Pour Strasbourg, la Belgique n’aurait pas dû opter pour le renvoi d’un père de famille malade, malgré son passé pénal

Le 13 décembre 2016, la Grande Chambre de la CourEDH a conclu (arrêt Paposhvili c. Belgique) que la Belgique aurait violé la Convention si elle avait renvoyé le requérant, un ressortissant géorgien atteint d’une grave maladie, et mort avant l’arrêt de la CourEDH. Pour Strasbourg, le droit au respect de sa vie familiale exigeait qu’il fût autorisé à séjourner en Belgique pour le temps qui lui restait à vivre, malgré son passé pénal. Il avait déposé deux demandes de régularisation, arguant que les traitements médicaux dont il avait impérativement besoin étaient inaccessibles ou inexistants en Géorgie. Des raisons familiales étaient également invoquées, car sa femme et ses trois enfants résidaient en Belgique. Les autorités belges avaient rejeté ces demandes en raison des condamnations pénales du requérant. La CourEDH a suspendu le renvoi du requérant pendant la procédure. À la suite du décès du requérant en juin 2016, ses proches ont décidé de poursuivre la procédure.
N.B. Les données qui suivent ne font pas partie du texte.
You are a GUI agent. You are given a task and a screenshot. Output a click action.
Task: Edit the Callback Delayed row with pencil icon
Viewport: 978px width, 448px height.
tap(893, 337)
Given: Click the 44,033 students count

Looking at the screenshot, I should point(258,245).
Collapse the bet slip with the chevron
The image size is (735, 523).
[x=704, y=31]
Dans son arrêt, la Grande Chambre a reproché aux autorités belges de n’avoir examiné ni le risque encouru au vu de son état de santé, ni les conséquences de la séparation familiale. Elle a dit à l’unanimité qu’il y aurait eu violation des articles 3 et 8 CEDH en cas de renvoi.
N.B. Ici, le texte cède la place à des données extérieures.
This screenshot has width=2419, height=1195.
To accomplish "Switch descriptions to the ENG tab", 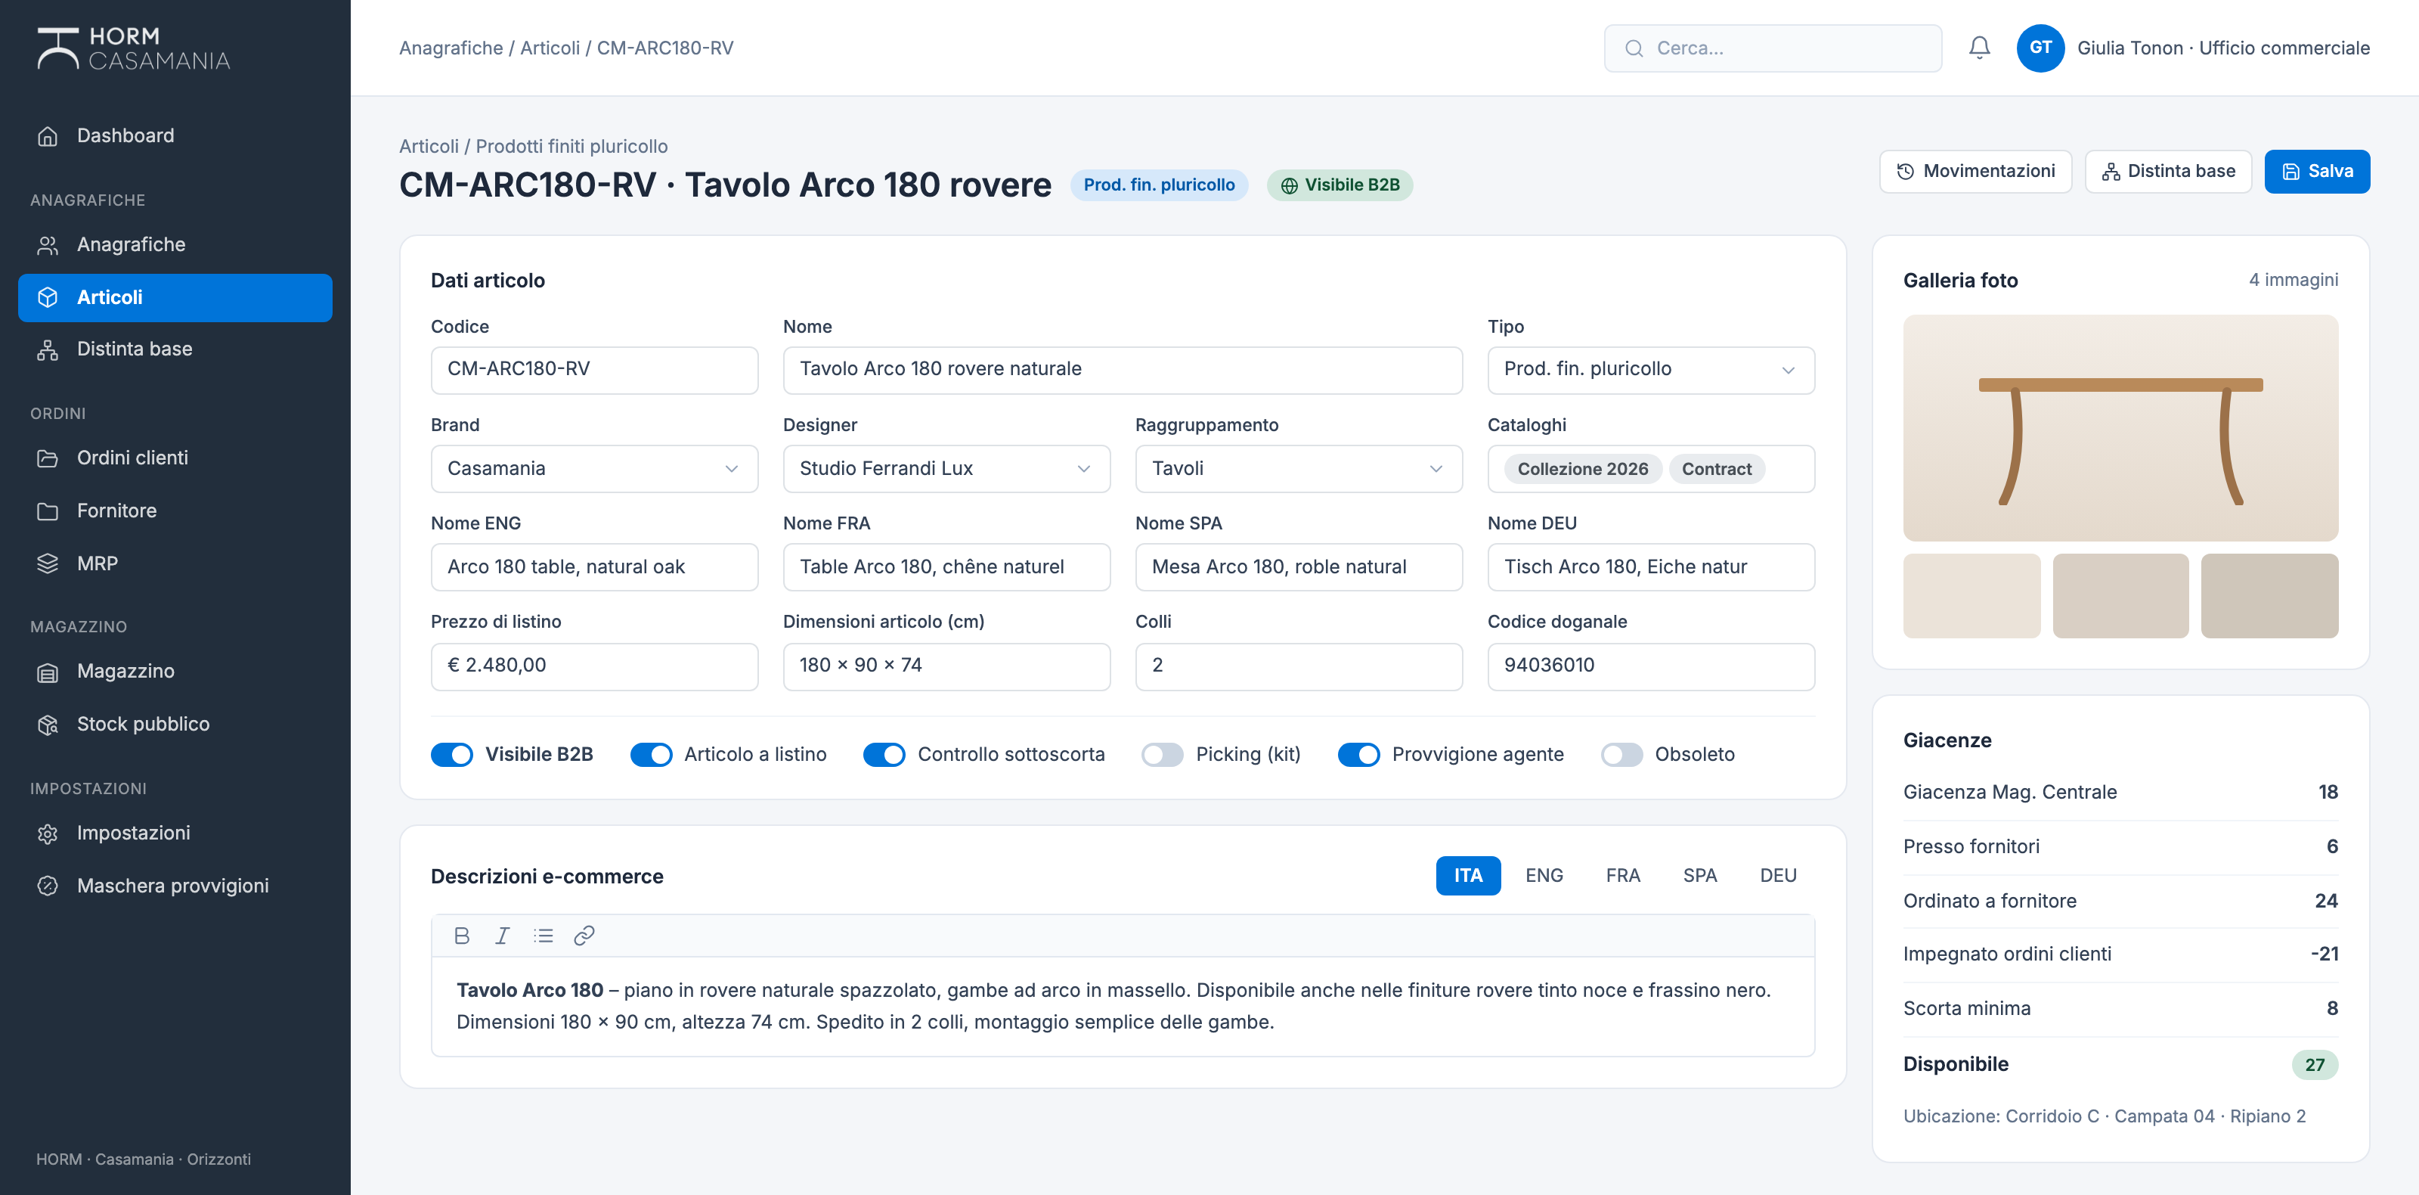I will [x=1544, y=876].
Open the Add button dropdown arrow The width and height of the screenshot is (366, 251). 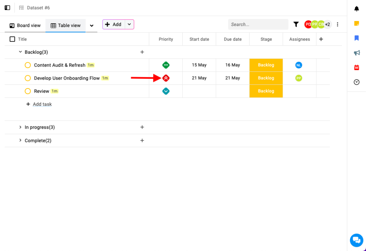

L’arrêt aura certainement des implications sur la manière dont les tribunaux suisses appliqueront les nouvelles dispositions légales sur le renvoi des étrangers criminels, entrées en vigueur le 1er octobre 2016 (art. 66a à 66d CP, Info brève du 23.03.2016). Une clause de rigueur permet au juge de renoncer à l’expulsion obligatoire dans certaines circonstances. L’état de santé est mentionné, parmi d’autres critères, dans les recommandations émises le 24 novembre 2016 par la Conférence des procureurs de Suisse sur l’application de ces dispositions. L’ODAE romand a, à plusieurs reprises, documenté la difficulté à faire reconnaitre la gravité de l’état de santé ou l’inaccessibilité des soins dans le pays d’origine face aux autorités (lire le rapport Renvoi et accès aux soins, 2e édition actualisée). Il est à craindre que les nouvelles dispositions suisses entraînent un durcissement d’une pratique déjà restrictive.

Sources : Arrêt de la CourEDH Paposhvili c. Belgique et communiqué de presse du 13.12.2016 ; Recommandations de la Conférence des procureurs de Suisse du 24.11.2016 ; article de Pierre-Yves Bosshard dans Le Courrier du 22.12.2016.